Как видите, рота вернулась из боев в составе всего 22 штрафников! А перед началом Висло-Одерской операции это была полнокровная рота численностью более 100 человек. И моя «полурота», да еще, наверное, хоть и небольшие, но отдельные группы пополнения в ходе наступления… Так что можно себе представить и напряженность, и жестокость боев как на подступах к Варшаве, в Штаргарде, в Альтдамме, так и между ними.
К вечеру подошел и штаб батальона. Комбат приказал Бельдюгову оставить тех, кто уже по своим срокам и боевым делам подлежал освобождению, а остальных передать мне для формирования новой роты.
Отвели нас на одну из окраин Альтдамма, и там начались привычные дела по приему уже накопившегося пополнения, формированию из него подразделений, сочетанию во взводах и отделениях имеющих пехотный опыт войны с теми, кто был слабее в этом отношении. Как ни странно, но появилось, хоть и немного, свободного времени.
Мне отвели небольшой домик, в котором мы с Ритой разместились. Невдалеке устроились и Афонин, и Кузнецов, да и все остальные офицеры. Был конец марта, солнце пригревало так, что мы днем уже ходили без шинелей и без своих овчинных жилетов. Только «кубанки» да шапки еще не сменили на пилотки или фуражки. Рита будто возмужала, лицо ее, всегда бледноватое, обветрилось, вроде бы даже загорело.
Казалось, она даже немножко пополнела. Это потом мы догадались, что она беременна. А когда я спросил ее, не страшно ли было на передовой, она ответила: «Страшновато, но тогда я об этом не думала». – «А могла бы ты убить немца, живого человека, вот там, на поле боя?» – «Наверное, могла бы, не знаю…»
Вскоре были подведены итоги действий роты в Висло-Одерской операции. Капитан Иван Иванович Бельдюгов получил высший по тому времени боевой орден Красного Знамени и был представлен к званию «майор». Афонин и Кузнецов получили ордена Александра Невского, а штрафник Ястребков (Ястребов?) – орден Славы III степени. Жалел он, правда, что не медаль «За отвагу». Бельдюгов и представлял штрафника к ней, но Батурин или по «доброте», или с умыслом сделал представление уже без пяти минут восстановленного во всех правах офицера к солдатскому ордену Славы. О том, как и почему реагировали на это награждение офицеры-штрафники, я уже объяснял читателям ранее.
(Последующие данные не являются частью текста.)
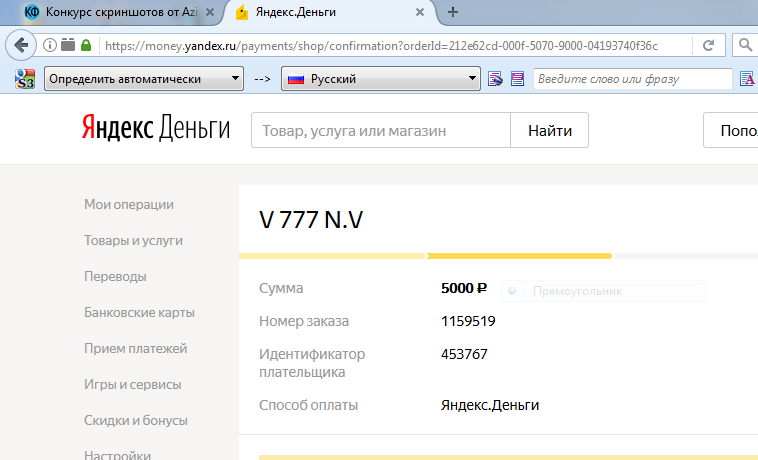Reload the page with the refresh button
Viewport: 758px width, 460px height.
tap(708, 45)
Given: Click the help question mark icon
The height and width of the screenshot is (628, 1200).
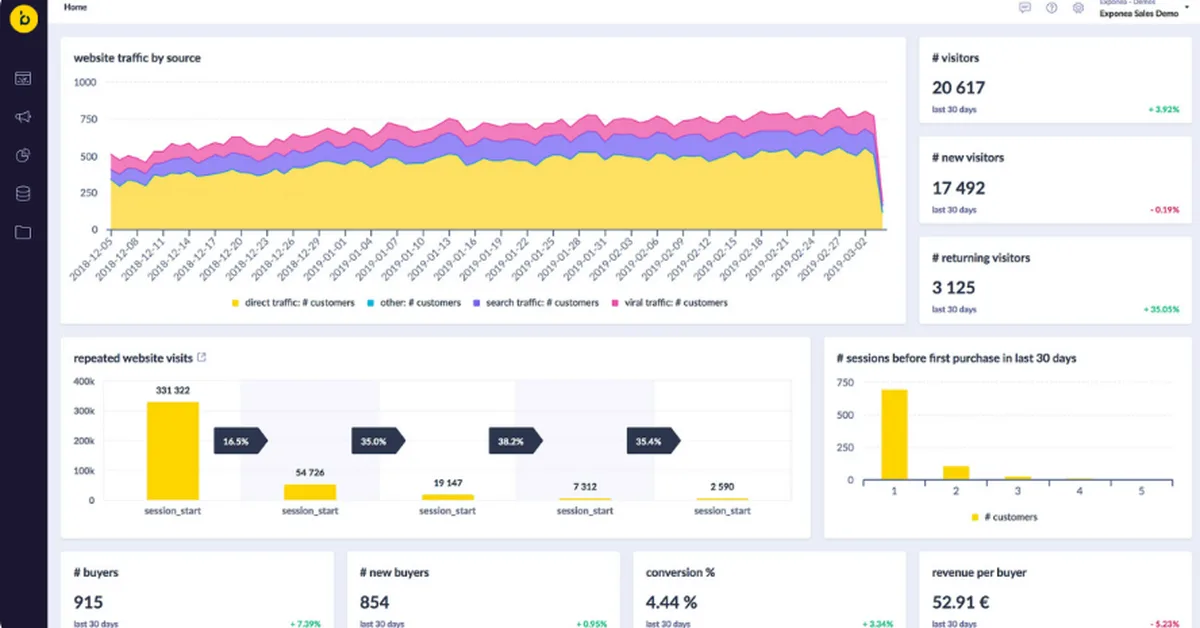Looking at the screenshot, I should (x=1051, y=8).
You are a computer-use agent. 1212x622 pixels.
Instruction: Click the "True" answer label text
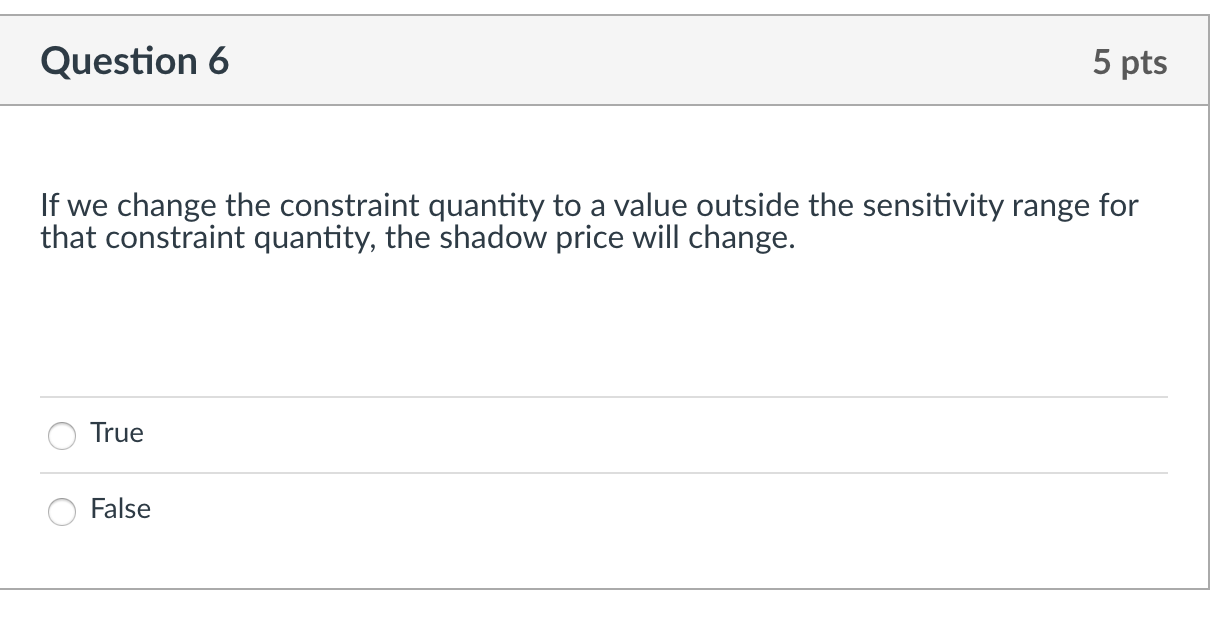pos(117,433)
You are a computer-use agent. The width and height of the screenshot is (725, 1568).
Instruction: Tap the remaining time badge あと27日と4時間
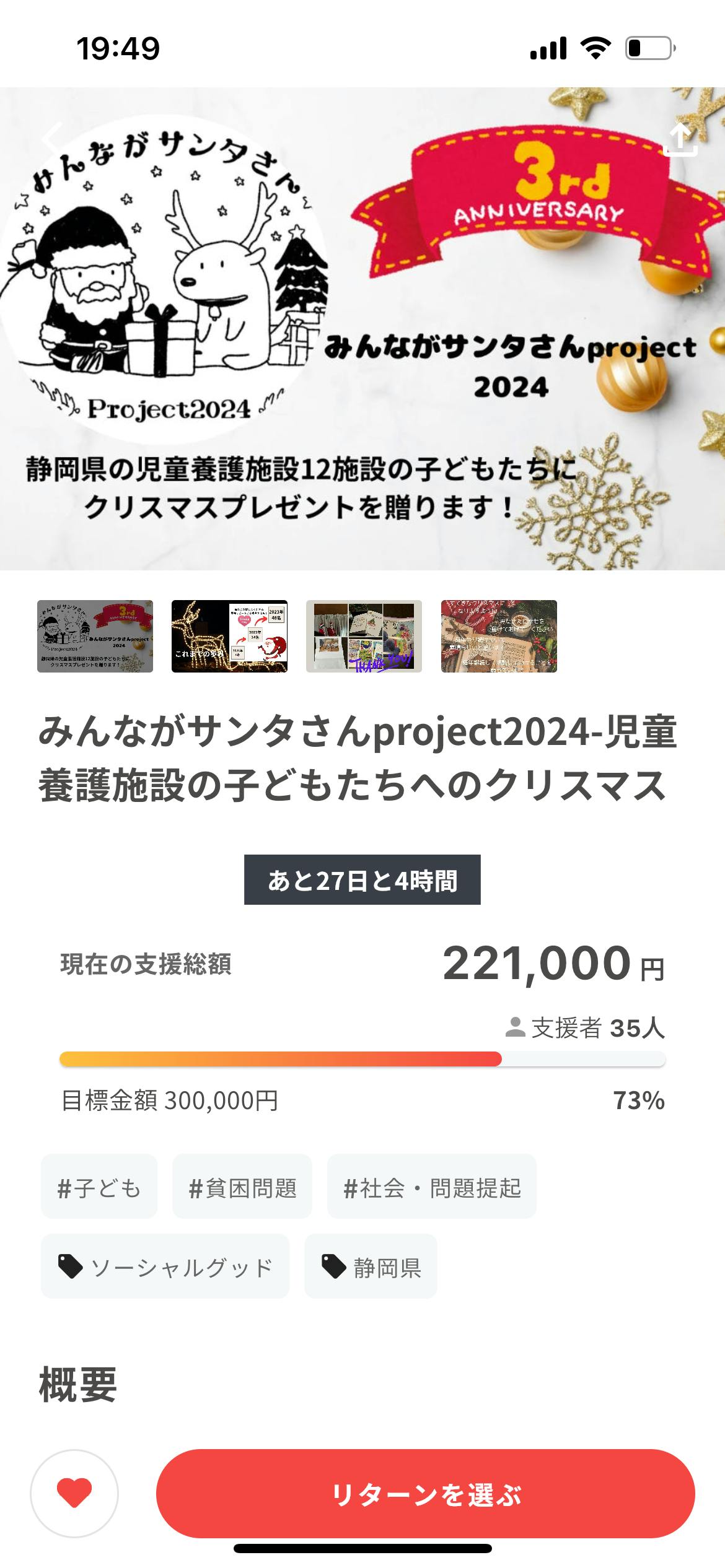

Было награждено еще несколько человек, ну а я, числившийся в составе боевого подразделения только дублером, естественно, не был награжден. Зато Риту, по настоянию нашего врача Степана Петровича, представили к награде медалью «За боевые заслуги». Радовались мы этому, конечно…
Еще через несколько дней стало известно, что полоса 1-го Белорусского фронта в ожидании решающего наступления на Берлин значительно сужается, и мы должны будем передислоцироваться значительно южнее.
Я занимался формированием роты и подготовкой ее к передислокации вдалеке от расположения штаба, когда до нас дошел слух, что к штабу батальона неожиданно подъехал командующий 2-м Белорусским фронтом маршал К.К. Рокоссовский. За ним уже утвердилась репутация маршала, который часто бывает непосредственно в войсках. Вот и здесь он вроде бы приехал на тот участок, который отходил от 1-го Белорусского к нему, да еще досужие фантазеры предполагали, что он просто знал, что здесь расположена та самая «банда Рокоссовского» (как окрестили нас немцы), и решил ее навестить. По крайней мере, так многим хотелось думать.
Но опять, как тогда, под Жлобином, казалось, мне не повезло. Я не успел понять ситуации и подойти, чтобы увидеть прославленного полководца, но, как выяснилось тут же, приехал всего-навсего какой-то генерал, ростом и внешним видом вроде бы похожий на маршала. Поэтому и прошла по «солдатскому телеграфу» такая дезинформация. Ну а что там происходило, мне уже было неинтересно, дела были поважнее.
Вскоре стало известно, что моей роте предстоит участвовать в форсировании Одера на одном из участков, севернее уже захваченного войсками 1-го Белорусского фронта Кюстринского плацдарма.
Вот туда, на юг, нас всех срочно и перебросили.